Let's take a simple example: interrupt handling. Here I have an example timing diagram of a program that executes two instructions: INC B and INC C. We assume that B=0, C=0 and interrupts are enabled before these two instructions start executing. Now, the question is: if we could trigger an interrupt at will in any of the moments labeled a to q, what is the first moment (starting from a) where the interrupt happens too late to prevent the instruction INC C from running? In other words, when should an interrupt happen so that we have B=1 and C=0 in the interrupt handler?

            a b c d e f g h i j k l m n o p q
            |   |   |   |   |   |   |   |   |
              |   |   |   |   |   |   |   |

4MHz clock: _|‾|_|‾|_|‾|_|‾|_|‾|_|‾|_|‾|_|‾|_|

1MHz clock: _|‾‾‾‾‾‾‾|_______|‾‾‾‾‾‾‾|_______|

Address:         |   $0200   |   |   $0201   |
Data:            |   $04     |   |   $0C     |
Instruction:     |   INC B   |   |   INC C   |

It's probably obvious that if an interrupt happens at a, we jump to the interrupt handler quite early, the instruction INC C is not executed and even INC B might be skipped. But what about g or i? Is one of them the right answer, and if not, which one is closer? If we control the interrupt, we could just run a test case for each of the moments of time and see when the behaviour changes. This is what is possible with more invasive tools than test ROMs.

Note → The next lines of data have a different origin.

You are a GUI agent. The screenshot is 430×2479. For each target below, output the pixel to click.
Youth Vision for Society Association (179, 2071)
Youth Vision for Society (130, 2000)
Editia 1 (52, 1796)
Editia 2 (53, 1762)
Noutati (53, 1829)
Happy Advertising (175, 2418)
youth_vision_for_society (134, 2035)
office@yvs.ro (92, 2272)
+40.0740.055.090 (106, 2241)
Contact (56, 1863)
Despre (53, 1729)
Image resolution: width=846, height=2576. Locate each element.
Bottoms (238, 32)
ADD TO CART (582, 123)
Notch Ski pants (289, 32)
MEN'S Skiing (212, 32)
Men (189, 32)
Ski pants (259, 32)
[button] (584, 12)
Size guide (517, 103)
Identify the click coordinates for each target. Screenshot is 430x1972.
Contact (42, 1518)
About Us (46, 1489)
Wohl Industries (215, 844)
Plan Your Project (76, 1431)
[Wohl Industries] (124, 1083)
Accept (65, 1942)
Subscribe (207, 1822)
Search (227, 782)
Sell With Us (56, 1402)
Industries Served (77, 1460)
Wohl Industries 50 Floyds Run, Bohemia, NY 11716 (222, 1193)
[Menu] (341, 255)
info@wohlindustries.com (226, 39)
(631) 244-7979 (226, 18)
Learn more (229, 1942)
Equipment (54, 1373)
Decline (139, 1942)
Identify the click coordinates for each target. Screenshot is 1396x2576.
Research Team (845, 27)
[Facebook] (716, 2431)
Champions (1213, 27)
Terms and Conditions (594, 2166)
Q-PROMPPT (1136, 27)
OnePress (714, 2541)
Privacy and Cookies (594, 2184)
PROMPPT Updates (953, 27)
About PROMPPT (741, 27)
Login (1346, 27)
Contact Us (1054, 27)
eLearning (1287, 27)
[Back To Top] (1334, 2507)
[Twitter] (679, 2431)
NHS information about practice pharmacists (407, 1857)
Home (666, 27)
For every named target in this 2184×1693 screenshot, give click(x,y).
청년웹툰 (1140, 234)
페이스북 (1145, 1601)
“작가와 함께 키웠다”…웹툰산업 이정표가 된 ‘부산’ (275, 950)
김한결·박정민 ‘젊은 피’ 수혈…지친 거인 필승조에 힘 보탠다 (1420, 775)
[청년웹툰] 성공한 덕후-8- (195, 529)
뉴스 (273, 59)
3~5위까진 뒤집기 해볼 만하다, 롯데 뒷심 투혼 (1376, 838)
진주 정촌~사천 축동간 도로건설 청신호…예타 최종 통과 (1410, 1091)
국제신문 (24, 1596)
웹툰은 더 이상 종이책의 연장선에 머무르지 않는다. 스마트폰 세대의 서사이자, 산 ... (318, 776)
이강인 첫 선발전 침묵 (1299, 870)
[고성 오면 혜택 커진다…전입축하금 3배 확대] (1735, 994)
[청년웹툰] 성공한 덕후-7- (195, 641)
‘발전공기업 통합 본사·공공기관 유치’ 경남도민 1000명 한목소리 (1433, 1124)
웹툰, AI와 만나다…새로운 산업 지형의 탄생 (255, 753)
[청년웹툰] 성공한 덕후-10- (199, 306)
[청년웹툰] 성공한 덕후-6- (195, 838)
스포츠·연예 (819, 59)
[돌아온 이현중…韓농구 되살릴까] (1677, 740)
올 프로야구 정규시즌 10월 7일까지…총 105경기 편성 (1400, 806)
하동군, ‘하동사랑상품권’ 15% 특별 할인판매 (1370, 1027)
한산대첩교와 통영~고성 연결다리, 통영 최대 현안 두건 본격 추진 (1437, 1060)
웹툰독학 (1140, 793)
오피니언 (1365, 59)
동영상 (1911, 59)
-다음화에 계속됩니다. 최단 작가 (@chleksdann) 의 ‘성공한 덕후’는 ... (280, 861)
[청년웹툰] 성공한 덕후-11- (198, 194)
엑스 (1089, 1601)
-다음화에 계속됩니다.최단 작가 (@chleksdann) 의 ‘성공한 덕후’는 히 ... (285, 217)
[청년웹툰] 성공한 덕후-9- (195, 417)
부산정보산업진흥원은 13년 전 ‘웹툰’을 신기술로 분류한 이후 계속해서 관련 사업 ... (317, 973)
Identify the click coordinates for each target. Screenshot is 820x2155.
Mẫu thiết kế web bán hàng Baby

In practice, with test ROMs we face the opposite challenge: we can alter the interrupt timing, possibly even at 4MHz accuracy (e.g. add sprites to delay PPU STAT interrupts), but we don't know at which time the interrupt triggers exactly. With careful planning we can count the number of full instructions executed and measure a ballpark number with 1MHz cycle accuracy. But if our goal is to understand the internal behaviour of the system to develop an accurate model, guessing a when the right moment is h is a massive error in the 4MHz world in which the hardware works. In some cases it might not matter, while in other cases we will have an incorrect model. A simple 4MHz world hardware state machine might be converted into a horribly complicated 1MHz-based model with magic +1 or -1 cycle amounts with no explanation. If this is the only type of evidence guiding our way of thinking, we are doomed.

I hope this explains why I haven't followed the gambatte way of writing hundreds of test ROMs (which still didn't give a model accurate enough to pass my tests!!). I'm still hoping that the underlying hardware makes more sense than it seems, and we just haven't seen it through the right 4MHz (or 8MHz!) point of view.

PS. It's too early to talk about the right answer to this interrupt question, but I can tell that it's probably not a or i, and the timing might depend on the interrupt source.

Do mention test ROM versions when you talk about them

This one is extremely important: if you claim that your emulator passes certain tests, always mention the test ROM versions! Blargg's test ROMs are numbered, so the version is clear if you use the right name, but for example Mooneye GB tests change once in a while, and the test names themselves don't indicate which version was used. Either use a timestamp (e.g. 2016-09-31) or a git commit hash (e.g. 4d8e5be71eb539be783eb4e0b807b907954e7d49). Also provide some version scheme for your own tests; if you use git (like you should!), a simple commit hash should be fine.